Goal of the exercise >> Could you print exactly the lines of the listing below, starting at the line that has "Бытовые вопросы (37, 118)" and ending at the line that has "For every named", and only those lines?
──────────
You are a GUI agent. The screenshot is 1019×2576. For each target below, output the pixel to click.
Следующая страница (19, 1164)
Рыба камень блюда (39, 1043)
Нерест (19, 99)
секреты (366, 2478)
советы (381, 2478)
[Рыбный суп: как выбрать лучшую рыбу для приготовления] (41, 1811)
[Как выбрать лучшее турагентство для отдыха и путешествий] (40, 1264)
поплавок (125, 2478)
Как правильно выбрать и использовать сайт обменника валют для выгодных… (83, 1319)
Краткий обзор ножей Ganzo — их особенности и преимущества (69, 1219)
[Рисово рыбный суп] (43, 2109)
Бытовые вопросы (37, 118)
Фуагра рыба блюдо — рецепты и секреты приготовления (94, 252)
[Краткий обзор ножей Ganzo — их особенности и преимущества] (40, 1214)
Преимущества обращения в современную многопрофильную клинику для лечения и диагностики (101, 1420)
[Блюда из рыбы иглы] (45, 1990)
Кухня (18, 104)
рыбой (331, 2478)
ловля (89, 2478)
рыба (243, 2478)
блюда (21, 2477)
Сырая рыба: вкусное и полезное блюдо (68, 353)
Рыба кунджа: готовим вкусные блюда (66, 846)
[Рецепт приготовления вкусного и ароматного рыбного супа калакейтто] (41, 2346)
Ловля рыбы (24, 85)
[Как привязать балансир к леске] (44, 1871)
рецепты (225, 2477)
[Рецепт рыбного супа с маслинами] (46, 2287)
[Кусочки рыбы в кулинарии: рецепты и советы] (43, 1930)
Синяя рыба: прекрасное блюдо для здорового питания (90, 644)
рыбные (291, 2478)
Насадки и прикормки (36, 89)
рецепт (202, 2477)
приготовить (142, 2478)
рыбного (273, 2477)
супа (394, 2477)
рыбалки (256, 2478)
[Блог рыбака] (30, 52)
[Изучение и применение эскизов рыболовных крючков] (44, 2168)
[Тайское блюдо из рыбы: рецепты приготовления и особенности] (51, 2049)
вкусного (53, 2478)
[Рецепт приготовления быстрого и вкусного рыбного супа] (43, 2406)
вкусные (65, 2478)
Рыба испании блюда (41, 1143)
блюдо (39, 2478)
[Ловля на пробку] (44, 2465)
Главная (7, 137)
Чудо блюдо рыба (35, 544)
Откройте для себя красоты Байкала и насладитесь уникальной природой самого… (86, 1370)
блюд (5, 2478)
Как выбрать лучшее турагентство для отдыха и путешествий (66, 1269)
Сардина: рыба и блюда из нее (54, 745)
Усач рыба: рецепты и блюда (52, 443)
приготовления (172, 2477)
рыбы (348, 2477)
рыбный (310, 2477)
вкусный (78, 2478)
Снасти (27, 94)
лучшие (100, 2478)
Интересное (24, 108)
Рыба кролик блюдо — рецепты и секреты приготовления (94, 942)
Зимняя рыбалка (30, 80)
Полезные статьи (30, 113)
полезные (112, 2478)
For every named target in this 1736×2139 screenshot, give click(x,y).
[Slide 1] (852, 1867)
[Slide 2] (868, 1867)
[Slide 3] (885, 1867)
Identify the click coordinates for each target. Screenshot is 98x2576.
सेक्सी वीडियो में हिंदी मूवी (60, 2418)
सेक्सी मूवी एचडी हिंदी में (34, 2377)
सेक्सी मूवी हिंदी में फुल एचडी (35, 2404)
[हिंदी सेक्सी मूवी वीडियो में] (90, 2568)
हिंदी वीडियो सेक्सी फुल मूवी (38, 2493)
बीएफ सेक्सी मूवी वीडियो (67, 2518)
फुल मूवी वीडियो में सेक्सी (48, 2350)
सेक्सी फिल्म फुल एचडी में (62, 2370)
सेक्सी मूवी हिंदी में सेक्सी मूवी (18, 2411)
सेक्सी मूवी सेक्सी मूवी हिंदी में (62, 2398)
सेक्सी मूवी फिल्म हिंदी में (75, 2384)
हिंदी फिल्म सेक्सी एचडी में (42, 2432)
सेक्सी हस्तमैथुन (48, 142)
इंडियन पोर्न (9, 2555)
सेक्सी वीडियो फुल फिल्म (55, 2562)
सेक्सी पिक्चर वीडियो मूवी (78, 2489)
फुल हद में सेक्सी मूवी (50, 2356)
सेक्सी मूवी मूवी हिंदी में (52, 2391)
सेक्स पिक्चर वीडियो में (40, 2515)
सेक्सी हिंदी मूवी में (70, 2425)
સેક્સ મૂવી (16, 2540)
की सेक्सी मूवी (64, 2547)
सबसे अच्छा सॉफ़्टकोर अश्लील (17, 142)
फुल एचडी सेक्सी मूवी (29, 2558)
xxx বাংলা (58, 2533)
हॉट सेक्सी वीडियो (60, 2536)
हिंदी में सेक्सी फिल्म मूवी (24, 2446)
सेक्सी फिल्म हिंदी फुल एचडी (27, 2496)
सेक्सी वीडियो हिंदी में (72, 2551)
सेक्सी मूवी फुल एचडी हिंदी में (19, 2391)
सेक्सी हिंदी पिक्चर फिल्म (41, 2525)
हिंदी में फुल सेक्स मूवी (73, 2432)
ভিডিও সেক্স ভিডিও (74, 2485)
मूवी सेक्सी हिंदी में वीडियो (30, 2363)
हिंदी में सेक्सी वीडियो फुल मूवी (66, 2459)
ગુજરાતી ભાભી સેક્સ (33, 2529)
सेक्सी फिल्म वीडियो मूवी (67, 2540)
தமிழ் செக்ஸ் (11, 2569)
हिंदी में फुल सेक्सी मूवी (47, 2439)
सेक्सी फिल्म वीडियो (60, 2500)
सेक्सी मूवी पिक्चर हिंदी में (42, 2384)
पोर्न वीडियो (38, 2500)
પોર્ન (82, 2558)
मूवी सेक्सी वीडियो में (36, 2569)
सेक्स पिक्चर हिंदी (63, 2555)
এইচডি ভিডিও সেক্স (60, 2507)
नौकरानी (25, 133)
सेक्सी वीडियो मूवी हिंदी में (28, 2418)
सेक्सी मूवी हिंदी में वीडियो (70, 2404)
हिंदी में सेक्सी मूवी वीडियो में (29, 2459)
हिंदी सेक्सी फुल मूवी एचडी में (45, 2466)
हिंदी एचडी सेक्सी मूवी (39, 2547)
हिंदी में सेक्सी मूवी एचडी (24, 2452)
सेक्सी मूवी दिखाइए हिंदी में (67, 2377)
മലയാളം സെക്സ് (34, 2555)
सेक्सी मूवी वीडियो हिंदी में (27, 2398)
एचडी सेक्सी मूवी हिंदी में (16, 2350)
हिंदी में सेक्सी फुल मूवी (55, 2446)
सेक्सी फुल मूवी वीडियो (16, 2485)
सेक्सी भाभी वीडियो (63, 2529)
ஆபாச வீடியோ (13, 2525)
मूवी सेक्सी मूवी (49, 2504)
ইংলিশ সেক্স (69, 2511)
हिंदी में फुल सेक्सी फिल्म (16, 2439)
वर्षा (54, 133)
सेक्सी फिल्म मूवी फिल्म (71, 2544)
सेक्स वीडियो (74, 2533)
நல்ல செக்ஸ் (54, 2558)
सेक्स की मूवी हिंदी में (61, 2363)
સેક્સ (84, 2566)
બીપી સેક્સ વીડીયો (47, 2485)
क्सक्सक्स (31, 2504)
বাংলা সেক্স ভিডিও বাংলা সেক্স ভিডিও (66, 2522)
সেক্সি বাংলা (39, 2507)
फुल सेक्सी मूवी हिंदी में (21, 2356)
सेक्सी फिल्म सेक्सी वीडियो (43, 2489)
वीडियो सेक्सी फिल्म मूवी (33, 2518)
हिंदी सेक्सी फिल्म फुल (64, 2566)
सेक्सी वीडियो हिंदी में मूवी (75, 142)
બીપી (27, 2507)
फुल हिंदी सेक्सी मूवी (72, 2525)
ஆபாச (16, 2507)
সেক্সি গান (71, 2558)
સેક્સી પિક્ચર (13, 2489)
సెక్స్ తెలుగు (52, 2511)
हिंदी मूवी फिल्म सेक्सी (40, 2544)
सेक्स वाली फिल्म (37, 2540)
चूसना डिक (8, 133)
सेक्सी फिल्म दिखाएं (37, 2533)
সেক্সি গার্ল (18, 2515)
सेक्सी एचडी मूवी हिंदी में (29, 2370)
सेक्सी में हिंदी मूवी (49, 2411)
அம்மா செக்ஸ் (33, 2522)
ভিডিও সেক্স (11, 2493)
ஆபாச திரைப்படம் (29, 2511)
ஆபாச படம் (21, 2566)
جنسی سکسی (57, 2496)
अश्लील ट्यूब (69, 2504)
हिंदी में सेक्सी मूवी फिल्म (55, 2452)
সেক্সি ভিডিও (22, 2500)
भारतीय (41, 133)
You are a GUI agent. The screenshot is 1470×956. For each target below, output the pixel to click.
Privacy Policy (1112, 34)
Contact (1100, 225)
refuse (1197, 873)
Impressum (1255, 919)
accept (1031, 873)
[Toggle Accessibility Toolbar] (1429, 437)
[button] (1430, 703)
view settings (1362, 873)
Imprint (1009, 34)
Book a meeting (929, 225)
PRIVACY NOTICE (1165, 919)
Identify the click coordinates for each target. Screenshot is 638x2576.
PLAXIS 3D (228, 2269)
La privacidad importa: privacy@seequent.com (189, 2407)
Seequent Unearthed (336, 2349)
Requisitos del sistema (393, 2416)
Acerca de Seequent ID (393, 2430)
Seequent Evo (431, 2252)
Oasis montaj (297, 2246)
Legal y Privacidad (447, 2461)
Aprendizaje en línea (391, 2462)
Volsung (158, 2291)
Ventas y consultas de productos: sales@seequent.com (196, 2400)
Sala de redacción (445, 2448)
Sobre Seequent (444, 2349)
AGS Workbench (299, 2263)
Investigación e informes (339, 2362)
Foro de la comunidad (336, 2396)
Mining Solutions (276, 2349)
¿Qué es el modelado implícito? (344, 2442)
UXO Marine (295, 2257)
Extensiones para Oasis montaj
──────────
Solution >>
Бытовые вопросы (37, 118)
Фуагра рыба блюдо — рецепты и секреты приготовления (94, 252)
[Краткий обзор ножей Ganzo — их особенности и преимущества] (40, 1214)
Преимущества обращения в современную многопрофильную клинику для лечения и диагностики (101, 1420)
[Блюда из рыбы иглы] (45, 1990)
Кухня (18, 104)
рыбой (331, 2478)
ловля (89, 2478)
рыба (243, 2478)
блюда (21, 2477)
Сырая рыба: вкусное и полезное блюдо (68, 353)
Рыба кунджа: готовим вкусные блюда (66, 846)
[Рецепт приготовления вкусного и ароматного рыбного супа калакейтто] (41, 2346)
Ловля рыбы (24, 85)
[Как привязать балансир к леске] (44, 1871)
рецепты (225, 2477)
[Рецепт рыбного супа с маслинами] (46, 2287)
[Кусочки рыбы в кулинарии: рецепты и советы] (43, 1930)
Синяя рыба: прекрасное блюдо для здорового питания (90, 644)
рыбные (291, 2478)
Насадки и прикормки (36, 89)
рецепт (202, 2477)
приготовить (142, 2478)
рыбного (273, 2477)
супа (394, 2477)
рыбалки (256, 2478)
[Блог рыбака] (30, 52)
[Изучение и применение эскизов рыболовных крючков] (44, 2168)
[Тайское блюдо из рыбы: рецепты приготовления и особенности] (51, 2049)
вкусного (53, 2478)
[Рецепт приготовления быстрого и вкусного рыбного супа] (43, 2406)
вкусные (65, 2478)
Рыба испании блюда (41, 1143)
блюдо (39, 2478)
[Ловля на пробку] (44, 2465)
Главная (7, 137)
Чудо блюдо рыба (35, 544)
Откройте для себя красоты Байкала и насладитесь уникальной природой самого… (86, 1370)
блюд (5, 2478)
Как выбрать лучшее турагентство для отдыха и путешествий (66, 1269)
Сардина: рыба и блюда из нее (54, 745)
Усач рыба: рецепты и блюда (52, 443)
приготовления (172, 2477)
рыбы (348, 2477)
рыбный (310, 2477)
вкусный (78, 2478)
Снасти (27, 94)
лучшие (100, 2478)
Интересное (24, 108)
Рыба кролик блюдо — рецепты и секреты приготовления (94, 942)
Зимняя рыбалка (30, 80)
Полезные статьи (30, 113)
полезные (112, 2478)
For every named target in this 1736×2139 screenshot, give click(x,y).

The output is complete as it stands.